Israelis from border towns mark Passover away from home


Jewish people mark on Monday the start of Passover, a celebration of freedom, and around many holiday tables in Israel chairs will stand empty for hostages still held captive in Gaza.

The week-long Jewish festival, also known in Hebrew as the "holiday of freedom", celebrates the Israelites' liberation from Egyptian slavery, as told in the Bible.

Passover is traditionally observed with a seder: a holiday feast when families eat symbolic foods and read the Haggadah.

The more than millennium-old text recounts the Exodus and Jewish people's ties, and their yearning to return, to the Holy Land.

For many this year, Passover will be stained by absence and anguish; particularly the relatives of the hostages, grieving families and more than 120,000 Israelis displaced from their homes in the north and south of the country because of the war in the Gaza Strip.

- 'How can we celebrate?' -

Over the past few days, Israeli Jews have been making preparations for the holiday: fastidious house cleaning, burning leavened goods eschewed during Passover, and copious food shopping.

But the holiday mood has been dampened by more than six months of war in Gaza, with many Israelis serving in the military away from home.

Above all, the continuing captivity of 129 hostages abducted by Palestinian militants on October 7 has cast a pall over Passover.

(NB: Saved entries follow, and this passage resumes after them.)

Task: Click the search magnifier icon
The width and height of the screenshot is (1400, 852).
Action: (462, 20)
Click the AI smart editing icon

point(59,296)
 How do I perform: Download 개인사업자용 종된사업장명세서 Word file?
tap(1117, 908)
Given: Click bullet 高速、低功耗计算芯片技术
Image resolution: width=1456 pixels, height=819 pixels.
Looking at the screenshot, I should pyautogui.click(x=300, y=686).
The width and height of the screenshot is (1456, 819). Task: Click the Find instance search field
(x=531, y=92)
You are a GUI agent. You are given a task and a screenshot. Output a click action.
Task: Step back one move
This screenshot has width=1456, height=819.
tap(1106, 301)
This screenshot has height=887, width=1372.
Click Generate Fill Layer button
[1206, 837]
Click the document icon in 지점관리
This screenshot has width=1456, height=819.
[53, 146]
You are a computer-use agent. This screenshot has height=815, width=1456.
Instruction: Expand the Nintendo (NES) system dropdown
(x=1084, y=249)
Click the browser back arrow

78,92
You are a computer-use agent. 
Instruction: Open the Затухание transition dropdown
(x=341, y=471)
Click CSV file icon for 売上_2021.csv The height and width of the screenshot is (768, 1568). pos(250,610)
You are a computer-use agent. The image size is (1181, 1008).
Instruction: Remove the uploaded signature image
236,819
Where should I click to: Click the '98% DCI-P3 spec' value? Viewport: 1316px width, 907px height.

For many relatives of the captives, this Passover will not be joyous.

- 'Wander in the desert' -

Many families will mark Passover away from home, driven out by fighting between Israel and Hamas and Hezbollah that has turned northern and southern border communities into ghost towns.

Around 60,000 Israelis from the north and almost an equal number from southern Israel remain internally displaced, according to official figures.

Hotels still house more than 26,000 displaced, many of whom will hold seders there.

Nisan Zeevi, an entrepreneur from Kfar Giladi kibbutz near the Lebanese border, said his family has been "uprooted from our homes" for more than half a year.

Political leaders have given them no hint as to when they might return, he said.

"We're not celebrating Passover in a normal way," Zeevi said. Like the biblical Israelites, he added, this year they will "wander in the desert".